Le marché c’est donc la grande affaire de l’URSS. On en parle
beaucoup et on écrit beaucoup à son sujet.
Les Japonais qui ont la réputation d’être
de fins connaisseurs du marché estiment que les transformations
politiques, le processus impétueux de démocratisation,
la nouvelle approche de la politique extérieure ont devancé
la réforme économique " Le chemin soviétique
vers le marché s’avère plus long et plus difficile qu’on
ne le croyait au stade initial de la pérestroika." Pour
L. Abalkine, vice-président du Conseil des Ministres de l’URSS,
il n’est pas question de suivre le même chemin que les autres
pays de l’Est. `L’analyse approfondie des processus qui s’opèrent
en Pologne et dans les autres pays de l’Est montre qu’il est impossible
de calquer notre modèle sur ce qui a été fait ailleurs.

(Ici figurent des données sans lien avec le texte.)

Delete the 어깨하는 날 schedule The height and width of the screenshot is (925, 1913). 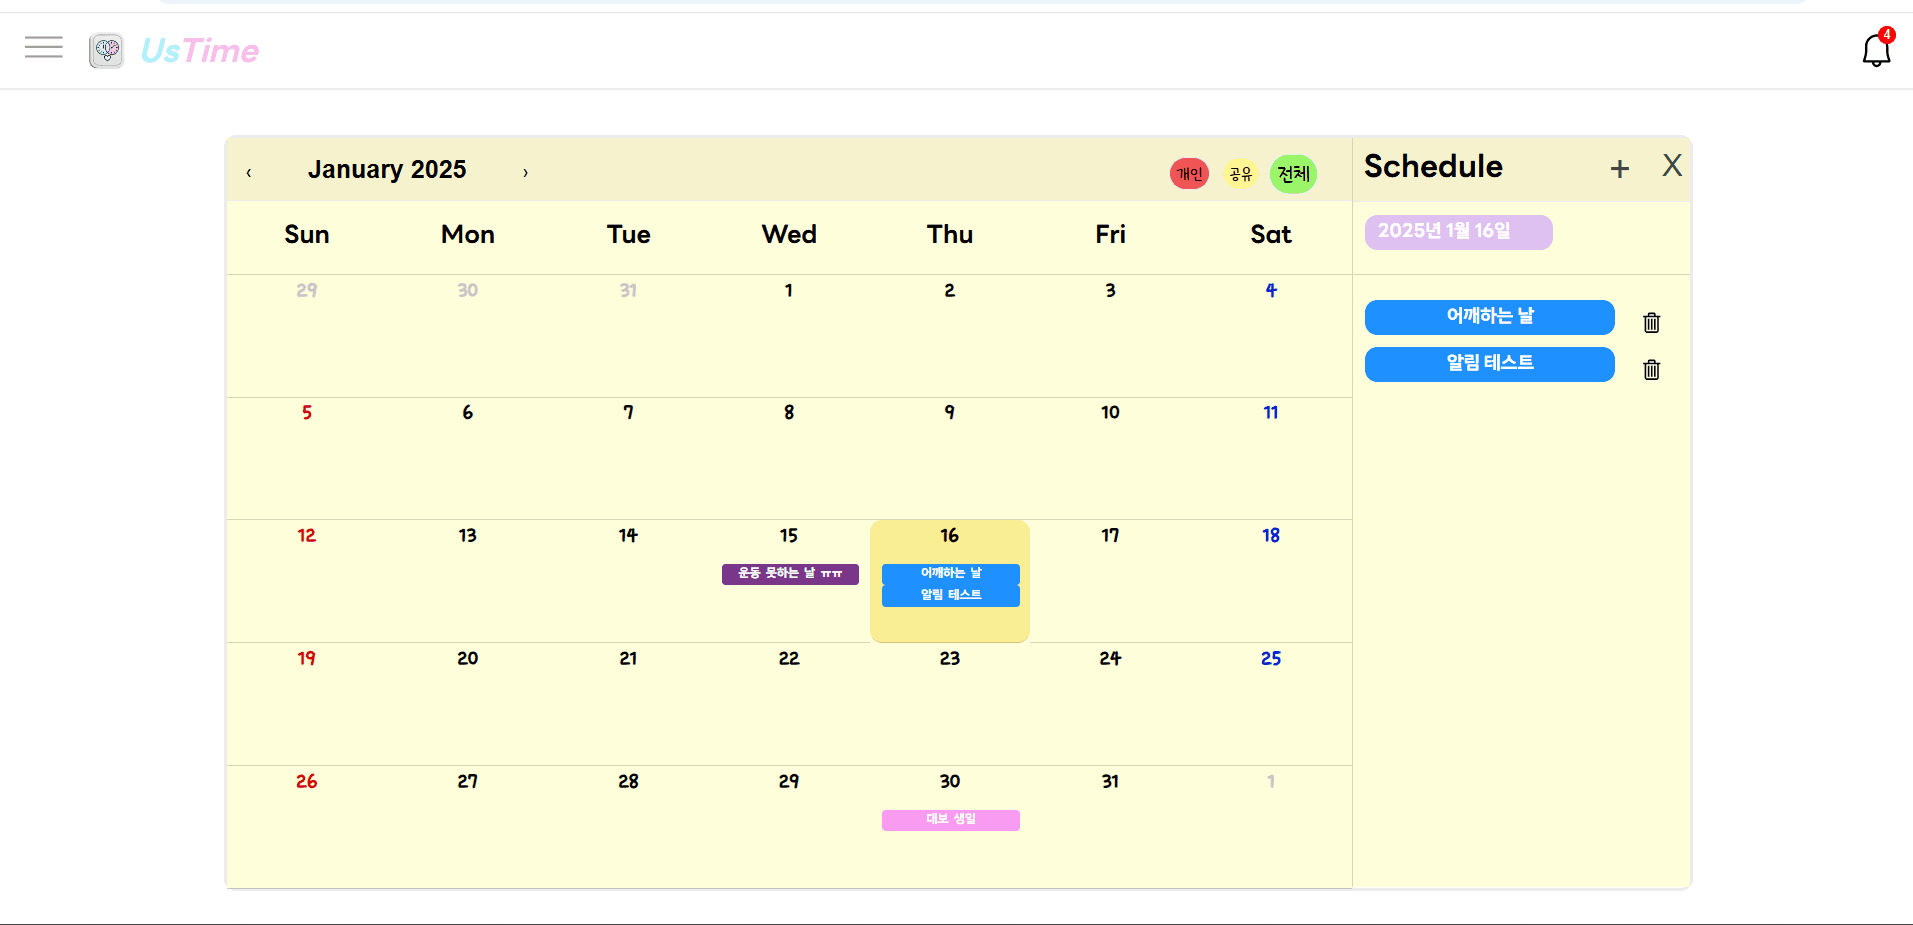tap(1651, 322)
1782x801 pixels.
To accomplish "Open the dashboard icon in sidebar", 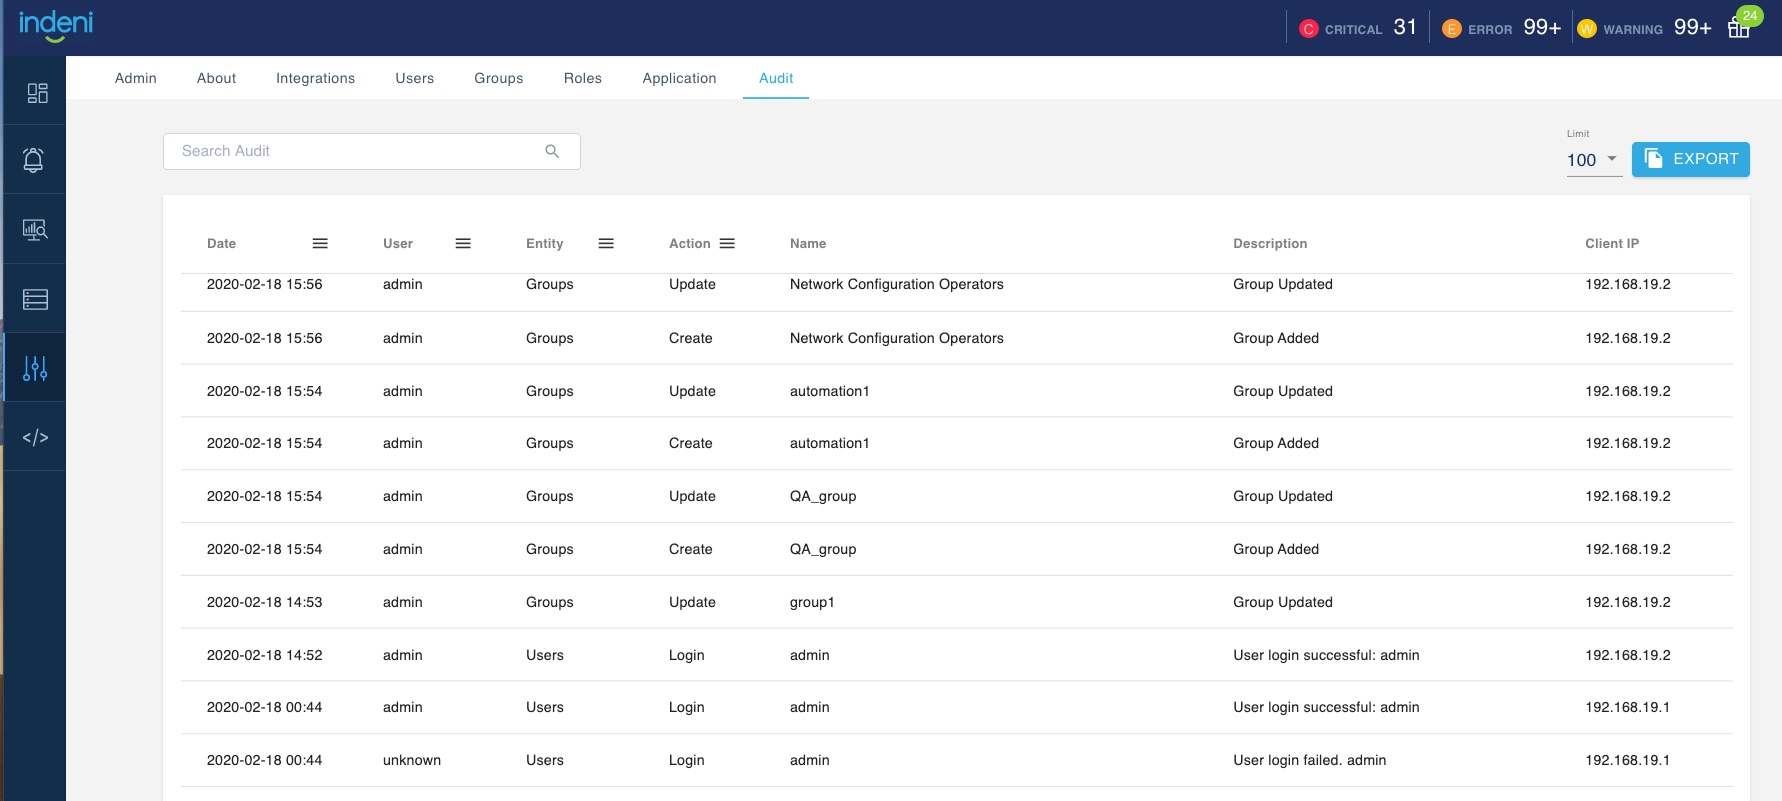I will point(37,93).
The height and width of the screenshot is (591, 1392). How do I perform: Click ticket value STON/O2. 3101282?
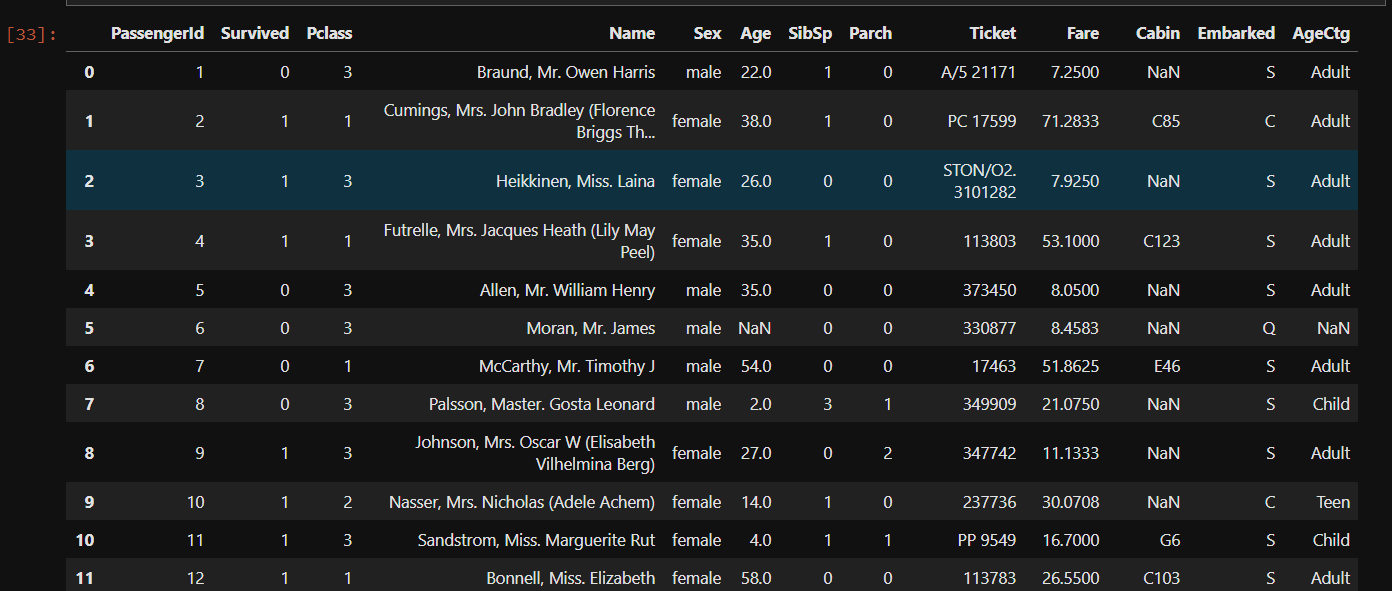click(x=979, y=181)
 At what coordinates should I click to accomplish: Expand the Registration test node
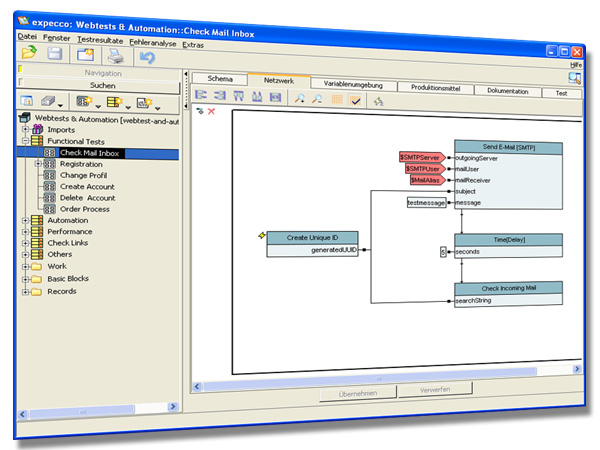click(x=37, y=164)
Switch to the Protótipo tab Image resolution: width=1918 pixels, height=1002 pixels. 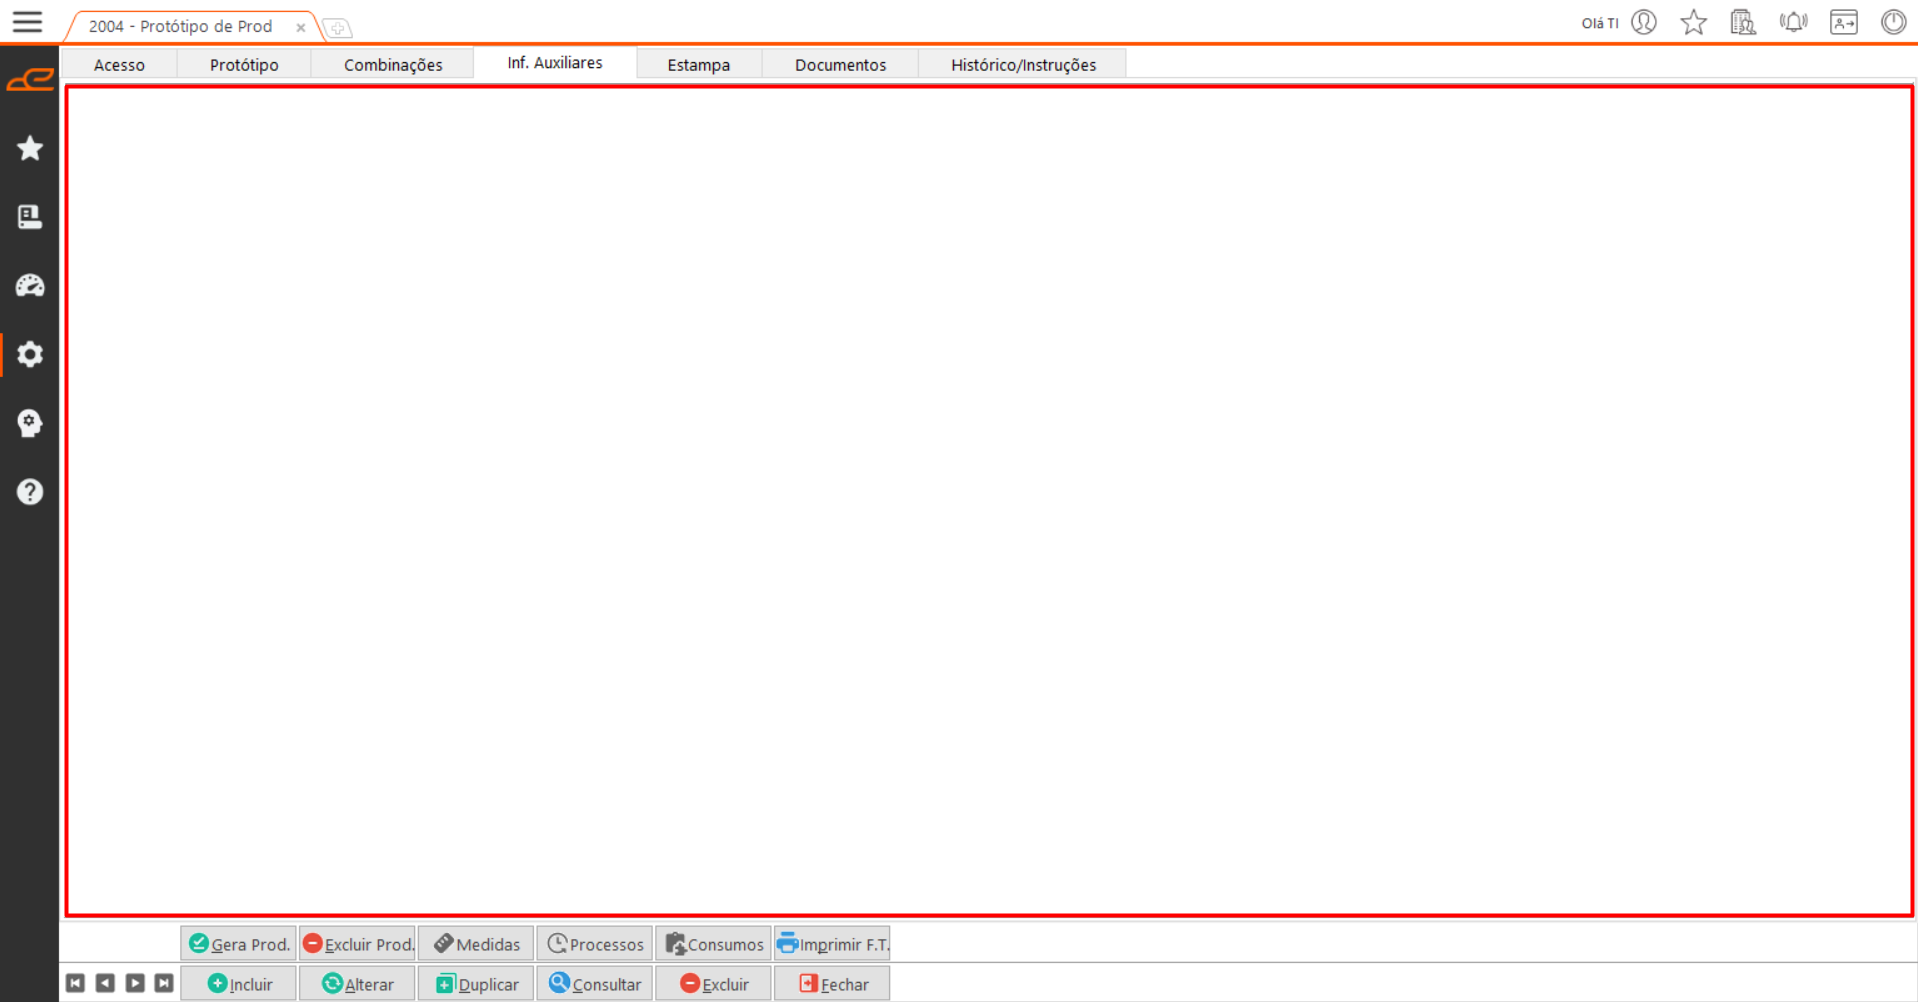click(244, 64)
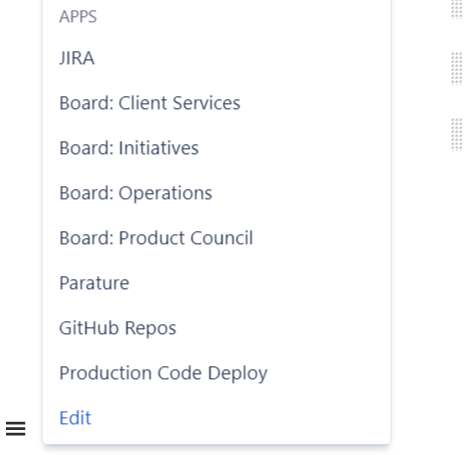Screen dimensions: 465x455
Task: Open the Board: Initiatives entry
Action: (x=129, y=148)
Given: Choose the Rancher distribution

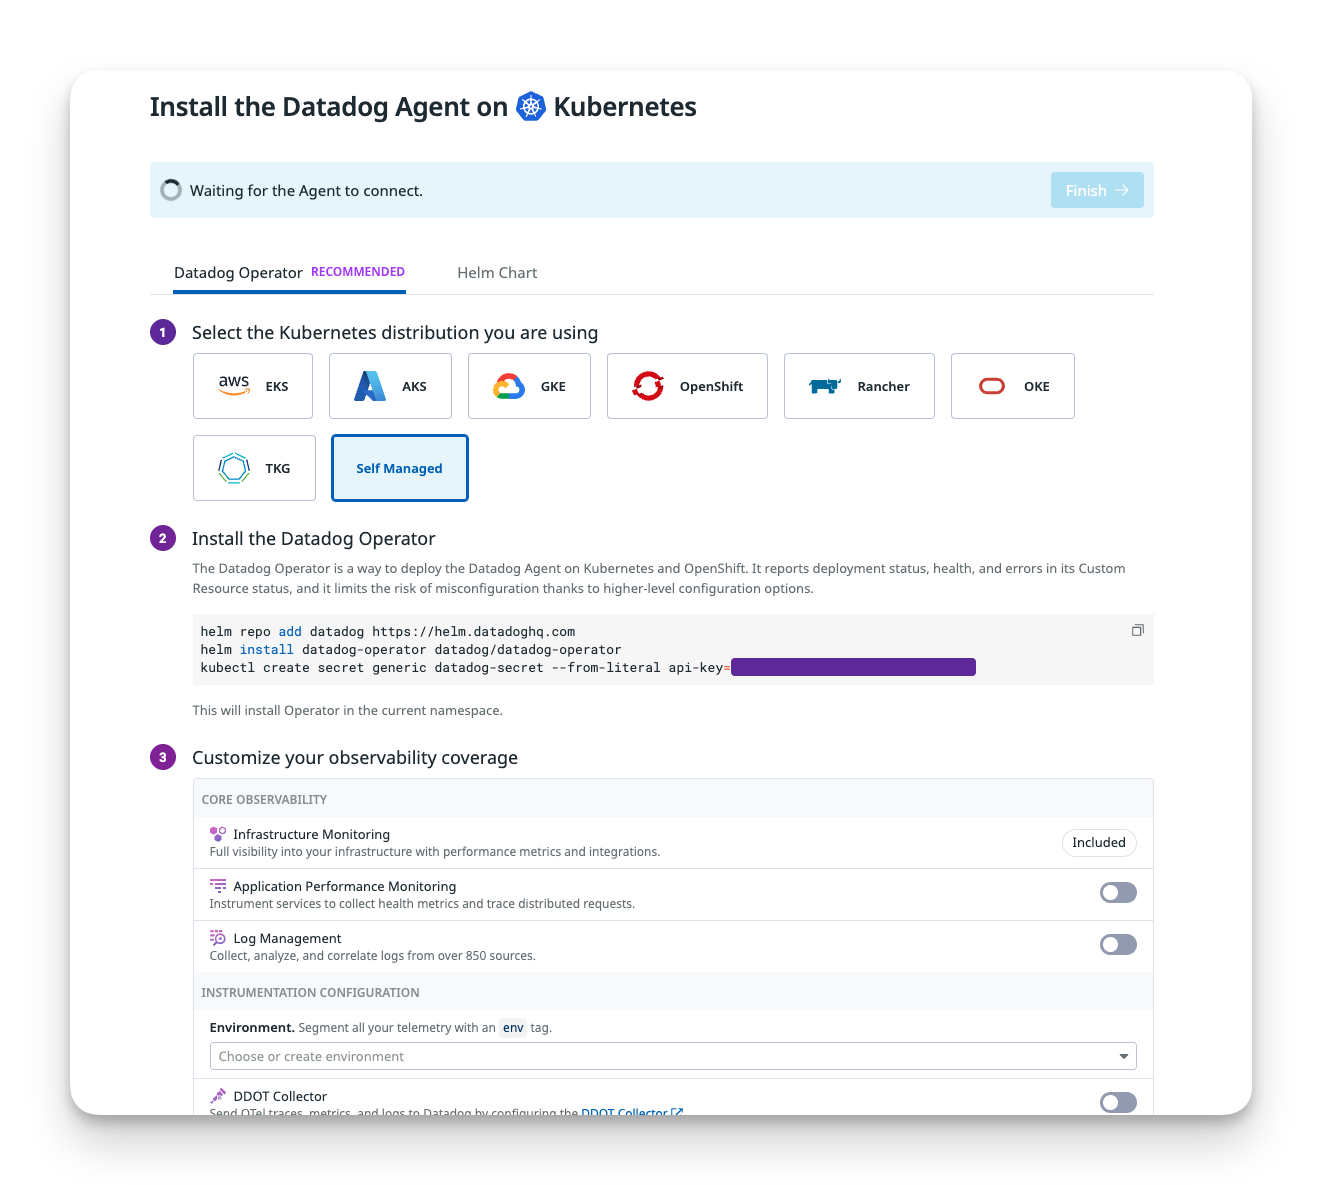Looking at the screenshot, I should pyautogui.click(x=858, y=386).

Les pays sont différents, chacun a son histoire politique et
économique, ses traditions, ses problèmes économiques
et politiques. Donc les spécialistes et hommes dEtat soviétiques
utilisent tout ce qui est intéressant et utile dans les autres
pays après l’avoir passé au filtre des problèmes
concrêts de l’URSS avant de décider des voies à
prendre pour instaurer le marché .... Etant donné la complexité
du chemin que l’économie soviétique a pris depuis la pérestroika,
le chemin de l’économie de marché ,c’est celui de la "Terra
Incognita" ; ce sont des sentiers inconnus sur lesquels de nombreux
imprévus nous guettent. Le marché, c’est la liberté
du vendeur et du client, sinon le marché n’existe pas. Or, le
dogme officiel réfutait cette liberté, ce qui a conditionné
fortement les soviétiques. On peut aussi se demander ce que deviendront
les relations avec les autres pays de l’Est habitués depuis des
générations à des livraisons soviétiques
strictement centralisées. Abalkine répond : "Le problème
du commerce extérieur est étroitement lié à
la solution des problèmes économiques intérieurs.
Nous insistons sur lélargissement de l’indépendance des
entreprises soviétiques, tant d’état que les coopératives,
et sur l’extension de leur liberté, y compris pour l’établissement
de leurs plans et l’écoulement de leur production." Les
responsables gouvernementaux sont conscients que cette conception du
gouvernement soviétique implique le passage aux prix mondiaux
et aux réglements en monnaies convertibles. C’est un sujet qui
échauffe les passions des économistes soviétiques.
Si tout le monde est unanime pour reconnaitre la nécessité
de cette convertibilité, on s’interroge pour savoir s’il faut
l’introduire dès aujourd’hui ou attendre le moment propice et
comment l’introduire. La grande question est : l’Union Soviétique
est-elle capable d’assurer la paritéor du rouble ou sa parité-marchandise
adéquate ? Nous noterons pour notre part qu’assurer la parité-or
nous semble tout à fait démodé, puisque chacun
sait que cette parité n’existe plus pour aucune monnaie !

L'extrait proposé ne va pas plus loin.